Categories Corporate Travel

Bleisure: a new breed of travelers

It’s a common sight. In a coffee shop, there’s a man or woman sitting with a laptop, sipping a large latte, possibly working there for hours. The current digital lifestyle is reshaping the office space and taking employees far from their cubicles.  Similarly, the line separating business and leisure travel has blurred. The question “business or pleasure?” does not have a clear answer anymore. Mixing work and recreation is the new trend and bleisure is the buzzword among travelers.

Travel is no longer strictly for work or leisure, but instead a combination of the two. Business trips are extended with a few days of holidays, and holidays might include meetings and other business activities.
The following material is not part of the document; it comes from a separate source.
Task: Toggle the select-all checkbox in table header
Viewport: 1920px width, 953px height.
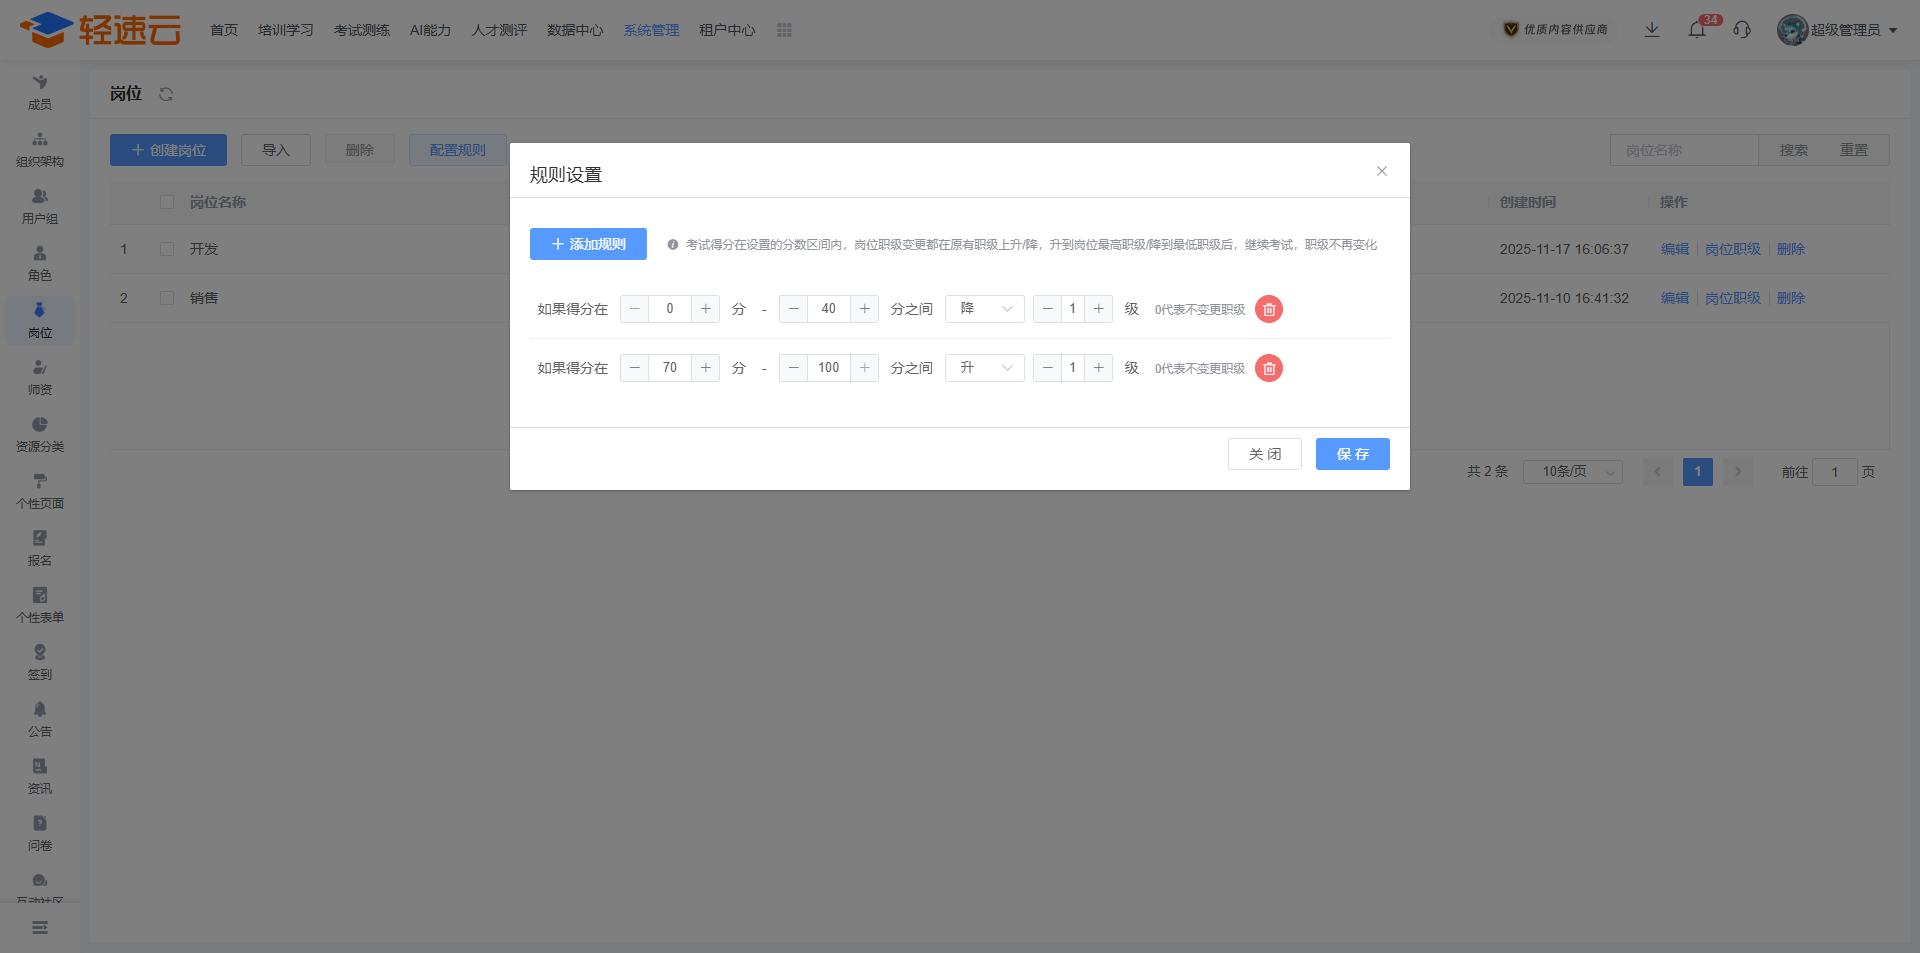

Last year, the folks at Bridgestreet Global Hospitality, a company offering serviced apartments, published the Bleisure Report, and this is the study everybody is talking about. In this study, 79% of respondents agree that adding leisure days to business travel adds value to work assignments. By mixing work and vacation, the requirement of traveling for work can be more appealing and improve employee happiness and engagement without added business costs.

Work and play

Traveling for bleisure can shape the working day on the road. Imagine arriving in Paris a day or two early to visit the Louvre. Not only you’ll enjoy the cultural experience, but you will also feel rested and focused when it’s time to meet your client next day.

When there’s more free time, bleisure trippers can also bring along family members for a better work/life balance. Attend the conference with your peers in the morning, go sightseeing and dinner with your partner in the evenings.

Business traveler enjoying a city tour by bike during his bleisure trip

How bleisure benefits companies

Bleisure is a win situation for all parties. Travelers enjoy time off and more relaxed schedules, while for hoteliers and travel suppliers, this new breed of travelers offers a clear opportunity to increase revenues thanks to the extended stays.

Companies and travel managers that develop travel policies to address bleisure can also find some tangible benefits. For example, when employers allow flexibility, bleisure travelers can book flights at less popular times and save on flying costs. More businesses will need to let workers take this kind of trips to promote healthy work/life balance. This is key to attract talent, as well.